With the price of gasoline so expensive these days, a lot of folks are opting to stay close to home for their vacations. Last year my daughter and I took a trip to the coast of North Carolina. The year before that, we went to both Niagara Falls and to Holland, Michigan. But this year, it was one trip and we stayed in state. We went to French Lick.
Back in 1988, I wrote a supplemental resource book for my earth science class that I was teaching. It was during the summer, so I had the time to wander Indiana, as the slogan went in those days. I crisscrossed the state in an effort to learn as much as I could about Indiana’s geology and its unique landscapes.
This summer, I am endeavoring to update my supplement and publish it online. But I was thinking that, since I was in the wandering of Indiana mode again, I would share some of the nice sites that I’ve visited with my readers, just in case you want to stick close to home this year as well.
First of all, let me point out that the landscape of the northern two-thirds of Indiana is a legacy of the Ice Age. Vast ice sheets covered much of Indiana from about 70,000 years ago until about 10,000 years ago. Actually, there were three other periods of glaciation prior to that, dating back about two million years.
One of the most striking features of the ice sheets are the Great Lakes. The basins were dug out by the ice, and then filled with water when the ice melted. A great place to see one of the five Great Lakes is from Indiana Dunes National Lakeshore. Lake Michigan has formed giant sand dunes on its southern and eastern flanks. The sand has piled to an impressive 123 feet at Mount Baldy near Michigan City. Indiana Dunes State Park also offers some imposing dunes to climb or just photograph. It also has a fantastic beach that you can drive right up to.
While on your way to Lake Michigan, traveling up Interstate-65, you might take note of the large flat expanse of land near the Kankakee River. This in an outwash plain that was formed as ice melted from the glacier as it retreated northward about 11,000 years ago. And just before you get to Lake County, the land starts to rise with a gradual slope. This is the Valparaiso Moraine. A moraine is a large ridge of debris that was left behind at the edge of the ice sheet. Glaciers carry all kinds of debris, scratched loose from the bedrock of places in Canada and the northern U.S. on their way southward during their initial advance.

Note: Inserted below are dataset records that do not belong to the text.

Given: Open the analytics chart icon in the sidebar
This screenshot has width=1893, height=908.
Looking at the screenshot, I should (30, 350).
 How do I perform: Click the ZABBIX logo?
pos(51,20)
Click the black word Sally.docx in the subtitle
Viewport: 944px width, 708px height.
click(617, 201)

Sometimes, water flowing off the side of a glacier deposits mounds of sediment in small mounds. These hills are called kames, and School Hill in Edinburgh is one of them.
Northern and central Indiana are covered with glacial till, a thick layer of sediment deposited by the ice. Southern Indiana, however, has bedrock close to the surface. One of the few remnants of the Ice Age in southern Indiana is the drainage pattern. The Ohio River, for example, was not always where it is today. It was created by the glaciers.
The Ohio River eroded deep into the bedrock and left small creeks, such as Clifty Creek, high above, resulting in water falls. These can be explored at Clifty Creek State Park near Madison.
Another feature of southern Indiana, not related to the glaciers, is the karst topography. And by that, I mean caves, sink holes, and Indiana’s Lost River. Caves are carved into limestone by slightly acidic groundwater. At Spring Mill State Park, you can take a boat tour through one of the caves. Through Orange County flows the Lost River. Now you see it; now you don’t. It flows part of its way above ground, then disappears into the porous limestone, only to reappear several miles downstream from underneath a road bed.
Indiana really does have some nice geological features for those who are into geology. And if you’re not, they still make nice places to hike and take photos. And wandering Indiana is much cheaper than going cross-country.